There are large engines, which are said to allow the flow of all necessary substances for survival, and engines which, when gas is added, would supposedly propel the vessel into motion. Here are the devices that are supposed to make it possible to grow food in space, which will supposedly never run out, a self-regenerating organic-inorganic mass. There are some useful animals and plants that have already mutated in the wake of impossible climatic conditions and changed living conditions to such an extent that they are presumably adapted to life in artificial environment. There are also fossil remains of dead animals and plants, which testify to the former principles of life on earth. There are also mighty maps of the universe and plans of the vessel’s interior, which could be helpful if repairs to the complex systems were necessary.

Damijan Kracina, Wrong Ship, opening at Galerija Božidar Jakac, 2023. Photo: Kaja Selko, arhiv GBJ.

There are also some older structures for which there is no longer any historical memory of what they were supposed to serve, but instead they function as an integral part of the entire organism of vessels; these are large wings, moving formless masses, and some technologically enhanced organisms that no one knows anymore whether they are figments of the imagination or actual remnants of the past.
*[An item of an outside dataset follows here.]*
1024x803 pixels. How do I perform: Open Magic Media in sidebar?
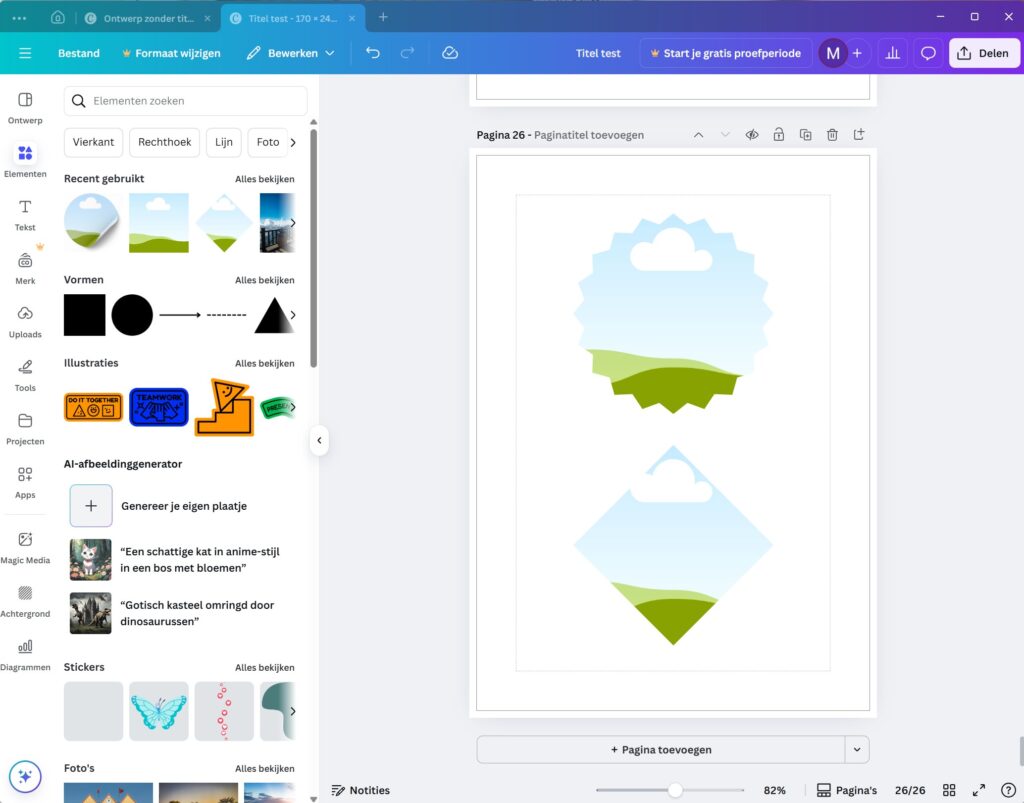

Everything on the vessel should have its own function, as the transaction-oriented society has – for many years – avoided useless things that may have only a symbolic value. Undoubtedly, people also gave up art a long time ago, as it became completely unbearable in its indeterminacy and ambivalence.

However, the vessel – like all other vessels around the world – is still parked and anchored on a planet that is slowly but steadily falling apart and becoming more and more unbearable and useless for its inhabitants, especially humans. The departure hangs in the air all the time, but as the great magi say, the time for it has not come yet. There are still opportunities to produce and consume some of the resources left on the planet. It is believed that it is necessary to consume everything that is available before the departure, and only when there is nothing left to use and consume, people, or future passengers and tourists, will finally populate the ships and set off on a journey into the unknown. It is assumed that to a better world, where nothing will ever run out, where it will no longer be necessary to work for basic necessities, where there will be no more production, but only consumption. An ideal world for every sane earthling. Absolute nirvana.

In anticipation of this great day, order and discipline are important above all, as well as unconditional faith in a better world to come; only then it will be possible to forget all the brilliant solutions of the past. In a competitive society where people are natural competitors with each other, there is no room for doubt. To doubt the fact that humanity lives in an ideal society, which only needs to change the living environment for the sake of final perfection. There is no room for doubt that the constant progress may already have come to an end. And ultimately, there is no room for thinking that the vessel, which has been preparing for its final and irreversible departure from the devastated planet for many years and generations, is the wrong ship.